-- EXERCISE INPUTS follows --
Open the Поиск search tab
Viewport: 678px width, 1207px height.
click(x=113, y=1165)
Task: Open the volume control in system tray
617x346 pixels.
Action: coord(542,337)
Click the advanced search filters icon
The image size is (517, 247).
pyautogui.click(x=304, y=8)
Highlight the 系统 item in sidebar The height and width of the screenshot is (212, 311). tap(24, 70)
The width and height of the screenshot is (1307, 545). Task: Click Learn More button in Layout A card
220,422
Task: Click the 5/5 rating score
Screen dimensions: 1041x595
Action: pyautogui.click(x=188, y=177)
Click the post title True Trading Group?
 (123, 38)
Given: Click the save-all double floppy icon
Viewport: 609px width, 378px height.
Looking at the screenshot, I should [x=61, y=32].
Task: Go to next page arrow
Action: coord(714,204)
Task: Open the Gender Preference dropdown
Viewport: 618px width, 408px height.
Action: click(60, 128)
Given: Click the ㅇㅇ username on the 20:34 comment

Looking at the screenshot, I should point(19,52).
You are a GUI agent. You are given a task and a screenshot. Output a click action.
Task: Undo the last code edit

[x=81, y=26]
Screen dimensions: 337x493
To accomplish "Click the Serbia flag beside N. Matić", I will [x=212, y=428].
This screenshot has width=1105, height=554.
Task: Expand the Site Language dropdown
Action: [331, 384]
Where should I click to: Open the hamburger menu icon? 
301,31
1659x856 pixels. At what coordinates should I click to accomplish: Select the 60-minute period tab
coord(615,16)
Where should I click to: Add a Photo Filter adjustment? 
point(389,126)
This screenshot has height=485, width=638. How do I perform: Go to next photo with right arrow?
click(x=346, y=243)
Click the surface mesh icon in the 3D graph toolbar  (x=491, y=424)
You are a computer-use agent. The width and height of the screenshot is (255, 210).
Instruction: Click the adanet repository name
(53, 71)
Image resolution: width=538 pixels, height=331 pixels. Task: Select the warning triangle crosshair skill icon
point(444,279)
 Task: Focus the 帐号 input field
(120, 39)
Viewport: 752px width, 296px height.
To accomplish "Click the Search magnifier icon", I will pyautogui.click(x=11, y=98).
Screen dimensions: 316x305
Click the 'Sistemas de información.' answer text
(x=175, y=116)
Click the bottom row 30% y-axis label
-- EXERCISE INPUTS concluded --
WORK ORDER: Would you please set down the lines from the one with "Click the 'Sistemas" to the end of the data above, exactly and without any other lines?

ANSWER SPACE:
Click the 'Sistemas de información.' answer text
(x=175, y=116)
Click the bottom row 30% y-axis label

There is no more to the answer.